Yaşamda var olma ve tutunma çabasının dayanağını oluşturan tüm koşullara gerçekçi alaycı ve acımasız bir yaklaşım…
Yolları terk edilmiş bir komün evinde kesişen geçmişleri umutları ve doğruları bambaşka iki insanın; Âdem Ziya ve Diler’in tüm farklılıklarına rağmen bir arada yaşama “mecburiyeti” başka bir ilişki biçimi yaratacak ve hayat mücadelesinden sağ çıkabilmenin anahtarını oluşturacaktır en azından biri için.
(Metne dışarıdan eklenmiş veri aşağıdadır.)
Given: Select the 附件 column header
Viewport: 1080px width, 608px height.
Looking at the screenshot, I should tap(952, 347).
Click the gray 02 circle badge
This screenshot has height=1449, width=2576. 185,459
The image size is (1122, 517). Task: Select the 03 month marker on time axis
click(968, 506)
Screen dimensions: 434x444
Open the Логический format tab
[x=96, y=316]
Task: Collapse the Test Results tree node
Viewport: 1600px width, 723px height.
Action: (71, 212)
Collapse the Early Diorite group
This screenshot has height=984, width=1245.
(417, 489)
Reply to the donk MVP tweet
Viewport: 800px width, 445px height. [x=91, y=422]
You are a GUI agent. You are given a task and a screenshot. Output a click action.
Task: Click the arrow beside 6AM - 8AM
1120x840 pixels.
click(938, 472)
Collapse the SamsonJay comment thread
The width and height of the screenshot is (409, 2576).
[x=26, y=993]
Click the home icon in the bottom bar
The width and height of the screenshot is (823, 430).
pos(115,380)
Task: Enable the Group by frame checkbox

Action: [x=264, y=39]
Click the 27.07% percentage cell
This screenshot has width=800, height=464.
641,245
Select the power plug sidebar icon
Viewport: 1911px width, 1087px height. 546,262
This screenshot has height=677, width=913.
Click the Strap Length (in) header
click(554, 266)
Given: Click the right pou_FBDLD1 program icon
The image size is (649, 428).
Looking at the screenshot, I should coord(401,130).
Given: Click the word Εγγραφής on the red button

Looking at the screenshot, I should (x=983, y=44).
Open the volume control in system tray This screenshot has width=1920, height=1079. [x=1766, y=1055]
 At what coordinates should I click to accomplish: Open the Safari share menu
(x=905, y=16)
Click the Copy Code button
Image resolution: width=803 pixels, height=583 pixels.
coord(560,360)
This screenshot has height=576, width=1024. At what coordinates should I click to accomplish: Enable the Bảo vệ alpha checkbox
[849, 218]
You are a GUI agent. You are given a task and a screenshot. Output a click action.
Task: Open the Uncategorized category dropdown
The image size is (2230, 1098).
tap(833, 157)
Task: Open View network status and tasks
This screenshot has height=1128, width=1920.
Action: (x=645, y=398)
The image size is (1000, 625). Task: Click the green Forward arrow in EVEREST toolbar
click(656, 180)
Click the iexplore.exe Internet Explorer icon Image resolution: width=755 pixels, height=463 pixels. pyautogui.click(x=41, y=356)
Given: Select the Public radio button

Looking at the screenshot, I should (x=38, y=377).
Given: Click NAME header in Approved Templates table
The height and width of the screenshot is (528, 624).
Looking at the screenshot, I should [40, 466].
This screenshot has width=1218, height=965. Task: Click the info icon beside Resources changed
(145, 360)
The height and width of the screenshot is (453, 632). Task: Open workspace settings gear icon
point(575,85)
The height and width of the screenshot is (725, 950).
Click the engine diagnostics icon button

İlker Aksoy sınıfsal farklılıkları ve toplumsal rolleri deşifre ederek rekabet esneklik yaratıcılık gibi kavramlarla tasvir edilen yeni çalışma hayatının prangalarını gözler önüne sererken kent yoksullarının hırsızların mavi yakalı işçilerin ev kadınlarının çoğunluğun “ölümden beter yaşamlar”ına tanık olmaya zorluyor. Çark işledikçe güçlenenlerin zafer addettikleri trajedi tüm çıplaklığıyla açığa çıkarken yakın görünen dostların istenmeyen komşuların kuşatıcı ailelerin etrafında baş döndürücü bir sarmal şekilleniyor.
Kara mizahın keskin dilinin başarıyla kullanıldığı Ölümden Beter Yaşamlar her şeyin gerçeklik üzerinden tariflendiği ancak gerçeklik zemininin giderek kaydığı cehennemlerimizle yüzleştiren modern bir tragedya…
“Gökyüzünün rengi ne?
-Mavi.
-Olmadı.
-Neden?
-Sen en son ne zaman gökyüzüne baktın?
-Hatırlamıyorum.
-Gökyüzünün rengini ezberinden söylüyorsun. İşte bu yüzden cevabını kabul edemem.”